Is this dispute worth going in appeal?

My family owns a hotel in Hubli. An agreement was entered into about twenty years ago with a licensee whereby the restaurant in the hotel was given to him for running the same for 25 years.

A few years ago there was a dispute with the licensee and he was paid a lump sum amount to terminate his licence. The tax department is treating this as capital expenditure, whereas my company has debited the amount as revenue expenditure and claimed tax deduction for the expense. Is this dispute worth going in appeal?

P Hegde, Doha

The compensation paid by your company to settle the dispute with the licensee cannot be treated as capital expenditure. The amount paid to terminate the licence is a business expense, which is incurred to enable your company to repossess the premises so that it can conduct the restaurant business itself. It cannot be said that there is an enduring advantage.

Courts have held that payments made for resolving disputes with licensees and removing hindrances are expenditure on revenue account. Such expenditure is deductible under section 37 of the Income-tax Act, 1961, as it is incurred on grounds of commercial expediency.

I have been appointed as a non-executive director in a company in India. I am told that I will have to collect service tax from the company, which pays the director’s fees to me and deposit it with the government. I am concerned about this development as I do not have an administrative set up in India to collect the tax and deposit it with the government.

R.K. Khanna, Ruwi

Since the services rendered by non-executive directors have not been included in the negative list of services, service tax would have to be paid with effect from July 1. However, it has now been clarified by the Finance Ministry that the service tax will be payable by the company under the reverse charge basis.

Thus, the non-executive director would not be liable to collect the service tax and pay it to the government, but the company paying the director’s fees would be directly liable to pay the service tax to the government. Hence, the burden of compliance would be entirely on the company and not on the non-executive director.

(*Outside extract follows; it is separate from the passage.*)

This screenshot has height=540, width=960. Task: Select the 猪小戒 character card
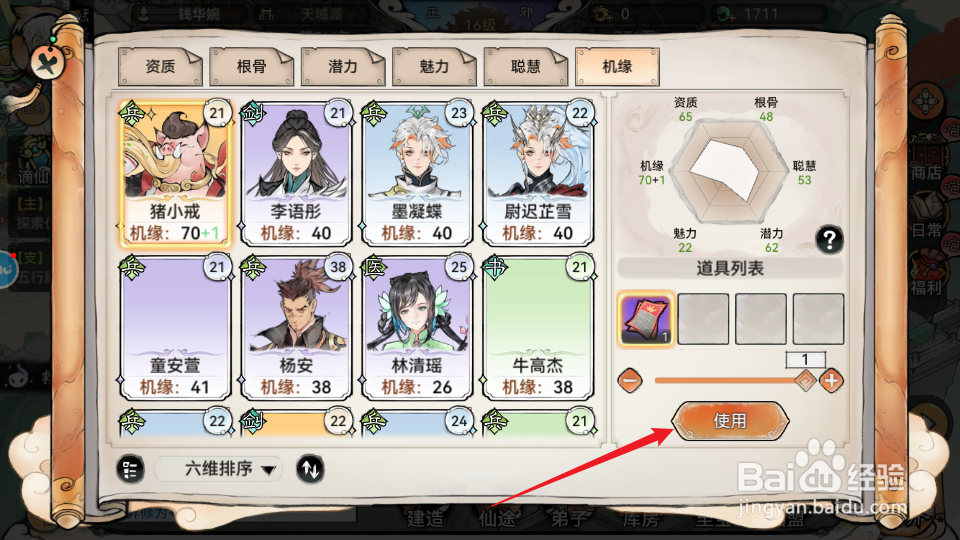point(175,173)
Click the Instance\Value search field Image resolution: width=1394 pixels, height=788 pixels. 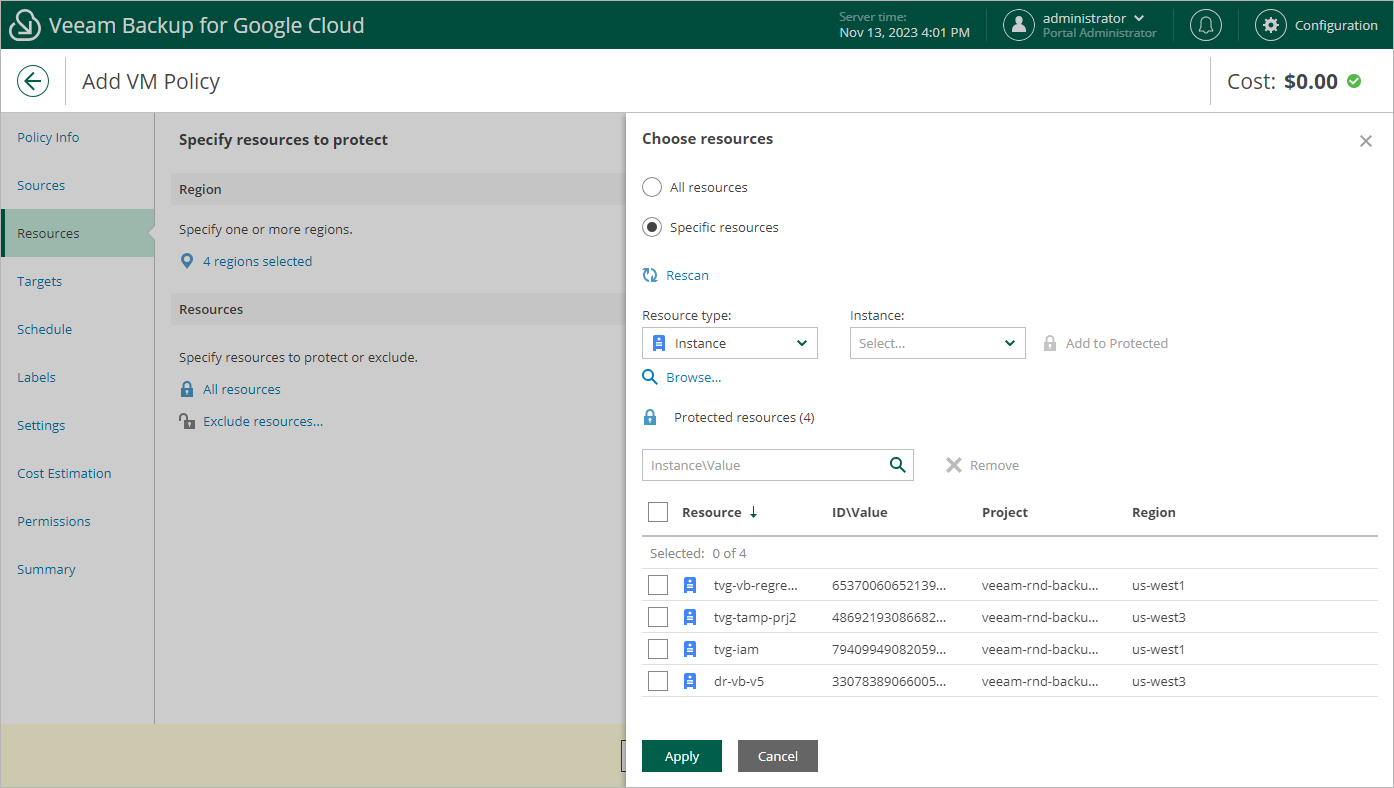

I am informed that the Indian government has entered into an agreement with the government of Jersey for exchange of information. If so, in what circumstances would the information be provided to the Indian Government?

C. D’Souza, Doha

The information exchange agreement was signed in London on November 3, 2011. Under Article 5.6 of the Agreement, information can be provided by the government of Jersey to the government of India provided the Indian government gives adequate grounds for believing that the information is in the possession of the government of Jersey.

The Indian government has to provide the 
identity of the person who is under investigation and give details of the nature of the information requested.

The agreement does not create an obligation to provide information with respect to publicly traded companies. It is important to note that the information requested should be relevant to the administration and enforcement of taxation laws of the two countries.